╭─ DOCUMENT EXCERPT
This isn’t much, but should be enough for now to prevent the following scenario that was easily possible with Lightroom 2 with a newer model camera:

  1. you take hundreds of pictures (JPG or Raw) with your DSL, but also a video (.MOV)
  2. you use Lightroom 2.x to import the pictures from your flash card. It warns that there are some movie files, but it doesn’t do anything with them.
  3. you are eager to see your pictures, so you start running Lightroom (adding keywords, deleting the weak images, etc.).
  4. you put your flash card back in the camera and… reformat the flash card: the video files are now lost.

Lightroom 3, in contrast, imports both the pictures and any file format that it recognizes as videos (I have seen .mov, .mp4, .avi work).

The 2003 versus the 2010 “process”
╰─
╭─ STUDY MATERIAL
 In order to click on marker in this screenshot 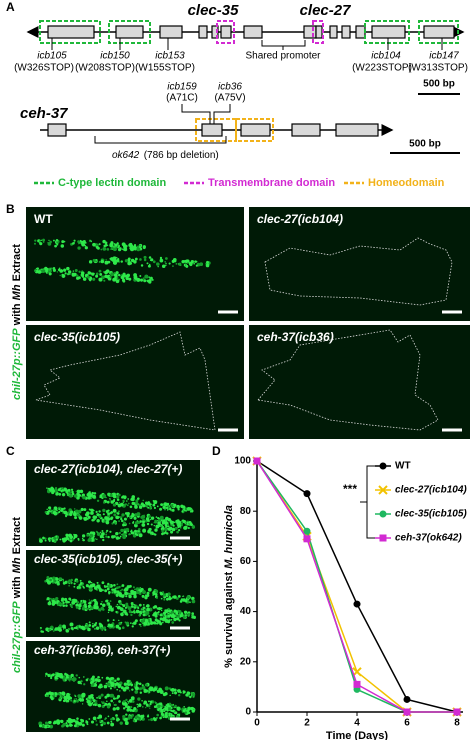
╰─
╭─ STUDY MATERIAL
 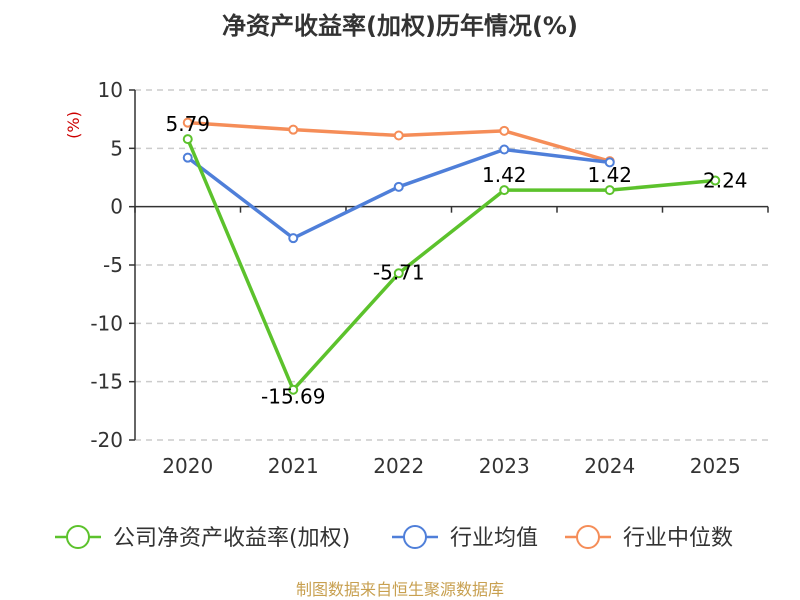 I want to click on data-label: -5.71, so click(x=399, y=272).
╰─
- **TASK REQUIREMENTS**:
1. In the Lightroom excerpt, what does Lightroom 2 do when the flash card it is importing from holds movie files?
2. List every video file extension that the Lightroom excerpt says the writer has seen work with Lightroom 3.
3. Copy the part of the Lightroom excerpt that starts at "This isn’t much, but" and ends at "weak images, etc.).", word for word.

- **TASK-BY-TASK ANSWERS**:
1. It warns that there are some movie files but does nothing with them.

2. .mov, .mp4, .avi

3.
This isn’t much, but should be enough for now to prevent the following scenario that was easily possible with Lightroom 2 with a newer model camera:

  1. you take hundreds of pictures (JPG or Raw) with your DSL, but also a video (.MOV)
  2. you use Lightroom 2.x to import the pictures from your flash card. It warns that there are some movie files, but it doesn’t do anything with them.
  3. you are eager to see your pictures, so you start running Lightroom (adding keywords, deleting the weak images, etc.).